> **WORK TO DO**: Revise the listing below from its start down to the line containing "Looking at the image, I should click on (1197, 985).", putting "edit menu" in place of "file menu" and leaving everything else unchanged.

> **RECORDS FOR PROCESSING**:
BEGIN

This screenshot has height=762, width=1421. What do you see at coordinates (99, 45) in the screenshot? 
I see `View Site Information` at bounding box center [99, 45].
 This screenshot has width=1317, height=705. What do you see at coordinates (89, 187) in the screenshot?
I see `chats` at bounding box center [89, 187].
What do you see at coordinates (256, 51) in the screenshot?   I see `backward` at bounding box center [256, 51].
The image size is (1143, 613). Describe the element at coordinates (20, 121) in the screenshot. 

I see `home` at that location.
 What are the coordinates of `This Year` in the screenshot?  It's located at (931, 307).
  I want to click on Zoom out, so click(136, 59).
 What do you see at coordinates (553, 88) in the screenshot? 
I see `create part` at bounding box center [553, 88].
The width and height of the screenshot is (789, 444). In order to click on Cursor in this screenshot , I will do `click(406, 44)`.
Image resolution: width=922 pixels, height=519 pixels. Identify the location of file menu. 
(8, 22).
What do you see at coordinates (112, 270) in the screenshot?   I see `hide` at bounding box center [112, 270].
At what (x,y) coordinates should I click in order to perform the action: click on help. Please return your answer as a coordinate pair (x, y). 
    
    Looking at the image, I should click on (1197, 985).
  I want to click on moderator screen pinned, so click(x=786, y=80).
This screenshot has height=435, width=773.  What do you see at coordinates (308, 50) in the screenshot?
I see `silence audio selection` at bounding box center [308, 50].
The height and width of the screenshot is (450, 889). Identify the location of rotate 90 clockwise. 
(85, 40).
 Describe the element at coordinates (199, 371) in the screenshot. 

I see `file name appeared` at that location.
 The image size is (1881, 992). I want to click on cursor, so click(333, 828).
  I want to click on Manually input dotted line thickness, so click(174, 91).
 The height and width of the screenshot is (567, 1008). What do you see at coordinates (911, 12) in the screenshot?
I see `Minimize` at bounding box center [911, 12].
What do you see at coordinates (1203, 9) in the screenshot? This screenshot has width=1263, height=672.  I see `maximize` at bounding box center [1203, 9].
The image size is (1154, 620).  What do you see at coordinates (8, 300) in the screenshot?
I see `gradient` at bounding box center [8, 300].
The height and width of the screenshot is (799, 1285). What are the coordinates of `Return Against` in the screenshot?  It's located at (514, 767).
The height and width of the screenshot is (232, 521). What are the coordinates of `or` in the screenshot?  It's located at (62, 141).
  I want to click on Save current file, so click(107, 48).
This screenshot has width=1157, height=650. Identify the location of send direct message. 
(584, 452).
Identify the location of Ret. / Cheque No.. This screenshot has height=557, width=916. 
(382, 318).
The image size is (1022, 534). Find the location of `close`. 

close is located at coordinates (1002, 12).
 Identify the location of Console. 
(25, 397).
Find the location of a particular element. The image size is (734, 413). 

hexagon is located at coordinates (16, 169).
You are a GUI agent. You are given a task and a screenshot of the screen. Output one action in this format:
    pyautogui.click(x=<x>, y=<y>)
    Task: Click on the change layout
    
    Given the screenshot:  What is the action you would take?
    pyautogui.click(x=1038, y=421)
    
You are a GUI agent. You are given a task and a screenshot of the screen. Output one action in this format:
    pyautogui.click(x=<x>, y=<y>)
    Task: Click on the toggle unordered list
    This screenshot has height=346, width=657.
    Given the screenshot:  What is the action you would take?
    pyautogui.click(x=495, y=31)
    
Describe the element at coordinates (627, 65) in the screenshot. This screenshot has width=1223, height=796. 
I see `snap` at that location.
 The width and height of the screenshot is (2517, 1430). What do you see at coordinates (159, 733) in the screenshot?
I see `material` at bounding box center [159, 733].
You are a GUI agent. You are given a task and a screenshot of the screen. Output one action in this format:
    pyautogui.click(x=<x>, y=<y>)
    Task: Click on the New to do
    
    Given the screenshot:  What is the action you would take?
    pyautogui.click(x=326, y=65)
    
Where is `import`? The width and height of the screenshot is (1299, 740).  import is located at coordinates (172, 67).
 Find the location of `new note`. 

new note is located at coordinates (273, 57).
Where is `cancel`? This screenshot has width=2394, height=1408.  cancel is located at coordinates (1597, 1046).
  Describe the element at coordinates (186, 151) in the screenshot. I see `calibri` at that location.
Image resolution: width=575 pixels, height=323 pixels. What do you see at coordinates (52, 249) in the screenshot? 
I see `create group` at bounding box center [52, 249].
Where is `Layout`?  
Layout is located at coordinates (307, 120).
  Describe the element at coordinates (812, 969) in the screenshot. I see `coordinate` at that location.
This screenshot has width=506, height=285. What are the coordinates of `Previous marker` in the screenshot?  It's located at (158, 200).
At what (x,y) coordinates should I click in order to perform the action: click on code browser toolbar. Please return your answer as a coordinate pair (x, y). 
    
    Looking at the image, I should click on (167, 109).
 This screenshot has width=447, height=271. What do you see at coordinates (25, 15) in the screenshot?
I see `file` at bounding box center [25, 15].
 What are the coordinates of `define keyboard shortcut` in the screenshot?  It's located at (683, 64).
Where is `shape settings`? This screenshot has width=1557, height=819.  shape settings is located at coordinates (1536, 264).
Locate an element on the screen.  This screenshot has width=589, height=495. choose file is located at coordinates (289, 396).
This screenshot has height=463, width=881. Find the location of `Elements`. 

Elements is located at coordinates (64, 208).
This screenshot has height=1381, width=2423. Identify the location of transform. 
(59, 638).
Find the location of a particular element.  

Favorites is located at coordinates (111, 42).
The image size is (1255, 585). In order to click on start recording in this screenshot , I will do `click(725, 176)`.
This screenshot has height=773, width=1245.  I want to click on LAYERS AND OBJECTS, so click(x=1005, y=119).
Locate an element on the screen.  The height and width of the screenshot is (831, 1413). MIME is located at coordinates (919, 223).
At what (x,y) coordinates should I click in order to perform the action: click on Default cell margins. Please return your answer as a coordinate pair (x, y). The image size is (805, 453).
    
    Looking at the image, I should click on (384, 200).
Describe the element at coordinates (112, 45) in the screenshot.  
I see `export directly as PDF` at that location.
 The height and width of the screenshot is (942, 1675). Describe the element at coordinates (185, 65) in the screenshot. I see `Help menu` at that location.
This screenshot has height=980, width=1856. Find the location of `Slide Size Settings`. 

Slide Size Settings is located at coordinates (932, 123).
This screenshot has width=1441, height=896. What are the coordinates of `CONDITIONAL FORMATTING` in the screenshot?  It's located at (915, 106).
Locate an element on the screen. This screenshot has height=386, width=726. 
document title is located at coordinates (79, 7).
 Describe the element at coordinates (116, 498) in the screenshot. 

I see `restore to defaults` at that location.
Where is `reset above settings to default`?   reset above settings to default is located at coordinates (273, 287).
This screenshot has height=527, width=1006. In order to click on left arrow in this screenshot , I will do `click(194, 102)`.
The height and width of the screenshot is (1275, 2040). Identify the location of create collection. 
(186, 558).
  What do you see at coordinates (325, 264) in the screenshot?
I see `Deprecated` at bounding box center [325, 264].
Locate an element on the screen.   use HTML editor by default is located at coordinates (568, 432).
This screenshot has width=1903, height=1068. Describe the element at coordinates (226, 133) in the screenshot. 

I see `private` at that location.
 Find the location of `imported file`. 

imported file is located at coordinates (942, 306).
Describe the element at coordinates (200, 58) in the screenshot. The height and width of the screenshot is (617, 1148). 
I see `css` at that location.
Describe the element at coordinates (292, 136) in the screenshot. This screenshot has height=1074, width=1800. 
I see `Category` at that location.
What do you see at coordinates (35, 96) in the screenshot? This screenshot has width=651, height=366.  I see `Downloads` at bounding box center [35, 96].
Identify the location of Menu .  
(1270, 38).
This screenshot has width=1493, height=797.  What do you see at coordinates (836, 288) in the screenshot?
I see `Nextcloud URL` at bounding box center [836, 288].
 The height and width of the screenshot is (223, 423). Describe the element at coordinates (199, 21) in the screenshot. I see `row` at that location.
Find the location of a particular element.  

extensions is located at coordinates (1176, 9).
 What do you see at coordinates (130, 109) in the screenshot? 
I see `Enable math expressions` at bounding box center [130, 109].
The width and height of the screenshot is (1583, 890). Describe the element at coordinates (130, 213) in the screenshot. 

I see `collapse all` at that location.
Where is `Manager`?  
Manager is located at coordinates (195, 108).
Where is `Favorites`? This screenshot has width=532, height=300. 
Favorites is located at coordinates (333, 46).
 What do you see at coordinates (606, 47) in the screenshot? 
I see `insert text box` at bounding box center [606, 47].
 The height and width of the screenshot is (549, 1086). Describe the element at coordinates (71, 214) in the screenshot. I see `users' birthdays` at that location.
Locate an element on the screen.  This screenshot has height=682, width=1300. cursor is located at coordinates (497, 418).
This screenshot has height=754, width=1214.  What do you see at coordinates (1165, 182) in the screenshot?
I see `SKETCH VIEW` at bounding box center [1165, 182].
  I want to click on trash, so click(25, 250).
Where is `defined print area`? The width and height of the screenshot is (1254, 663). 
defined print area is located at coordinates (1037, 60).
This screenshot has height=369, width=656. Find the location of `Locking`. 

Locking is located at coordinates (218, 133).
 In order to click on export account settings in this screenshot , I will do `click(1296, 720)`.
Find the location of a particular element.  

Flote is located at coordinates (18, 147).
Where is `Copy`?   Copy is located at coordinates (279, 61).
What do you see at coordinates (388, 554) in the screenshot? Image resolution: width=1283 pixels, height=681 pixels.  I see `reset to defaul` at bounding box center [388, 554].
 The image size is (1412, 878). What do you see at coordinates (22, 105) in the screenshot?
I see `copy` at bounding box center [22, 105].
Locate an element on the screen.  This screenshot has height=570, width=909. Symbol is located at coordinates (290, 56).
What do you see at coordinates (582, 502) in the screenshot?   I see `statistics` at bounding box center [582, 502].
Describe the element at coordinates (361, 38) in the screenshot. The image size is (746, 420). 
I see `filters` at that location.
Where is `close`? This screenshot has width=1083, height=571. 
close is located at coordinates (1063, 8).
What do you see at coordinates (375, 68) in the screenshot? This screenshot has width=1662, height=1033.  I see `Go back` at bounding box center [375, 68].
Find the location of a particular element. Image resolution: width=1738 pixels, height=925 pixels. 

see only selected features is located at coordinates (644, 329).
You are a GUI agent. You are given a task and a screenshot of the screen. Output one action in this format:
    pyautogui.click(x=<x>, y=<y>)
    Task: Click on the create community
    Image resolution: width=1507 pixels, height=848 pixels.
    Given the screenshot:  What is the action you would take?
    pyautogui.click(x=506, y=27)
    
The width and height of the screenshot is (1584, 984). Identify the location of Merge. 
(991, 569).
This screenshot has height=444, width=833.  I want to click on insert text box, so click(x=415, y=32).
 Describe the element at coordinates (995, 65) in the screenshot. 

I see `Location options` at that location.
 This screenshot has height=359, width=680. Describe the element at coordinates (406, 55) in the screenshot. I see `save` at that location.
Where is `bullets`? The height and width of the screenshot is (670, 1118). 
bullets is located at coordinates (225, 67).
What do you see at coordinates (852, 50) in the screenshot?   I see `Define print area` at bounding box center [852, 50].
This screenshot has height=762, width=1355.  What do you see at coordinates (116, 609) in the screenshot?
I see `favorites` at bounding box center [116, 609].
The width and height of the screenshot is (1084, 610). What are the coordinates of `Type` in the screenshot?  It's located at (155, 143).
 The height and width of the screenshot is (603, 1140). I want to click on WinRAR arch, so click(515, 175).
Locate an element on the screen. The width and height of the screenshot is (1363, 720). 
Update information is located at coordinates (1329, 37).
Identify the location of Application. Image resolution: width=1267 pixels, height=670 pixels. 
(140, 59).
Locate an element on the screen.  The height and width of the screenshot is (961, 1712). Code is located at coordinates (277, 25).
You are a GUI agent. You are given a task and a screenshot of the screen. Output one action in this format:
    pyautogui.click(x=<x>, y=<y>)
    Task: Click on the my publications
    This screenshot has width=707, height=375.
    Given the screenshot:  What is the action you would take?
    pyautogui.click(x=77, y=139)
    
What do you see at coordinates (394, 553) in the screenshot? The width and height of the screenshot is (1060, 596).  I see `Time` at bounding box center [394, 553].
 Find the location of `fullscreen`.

END

> **TASK RESPONSE**:
This screenshot has height=762, width=1421. What do you see at coordinates (99, 45) in the screenshot? 
I see `View Site Information` at bounding box center [99, 45].
 This screenshot has width=1317, height=705. What do you see at coordinates (89, 187) in the screenshot?
I see `chats` at bounding box center [89, 187].
What do you see at coordinates (256, 51) in the screenshot?   I see `backward` at bounding box center [256, 51].
The image size is (1143, 613). Describe the element at coordinates (20, 121) in the screenshot. 

I see `home` at that location.
 What are the coordinates of `This Year` in the screenshot?  It's located at (931, 307).
  I want to click on Zoom out, so click(136, 59).
 What do you see at coordinates (553, 88) in the screenshot? 
I see `create part` at bounding box center [553, 88].
The width and height of the screenshot is (789, 444). In order to click on Cursor in this screenshot , I will do `click(406, 44)`.
Image resolution: width=922 pixels, height=519 pixels. Identify the location of edit menu. 
(8, 22).
What do you see at coordinates (112, 270) in the screenshot?   I see `hide` at bounding box center [112, 270].
At what (x,y) coordinates should I click in order to perform the action: click on help. Please return your answer as a coordinate pair (x, y). 
    
    Looking at the image, I should click on (1197, 985).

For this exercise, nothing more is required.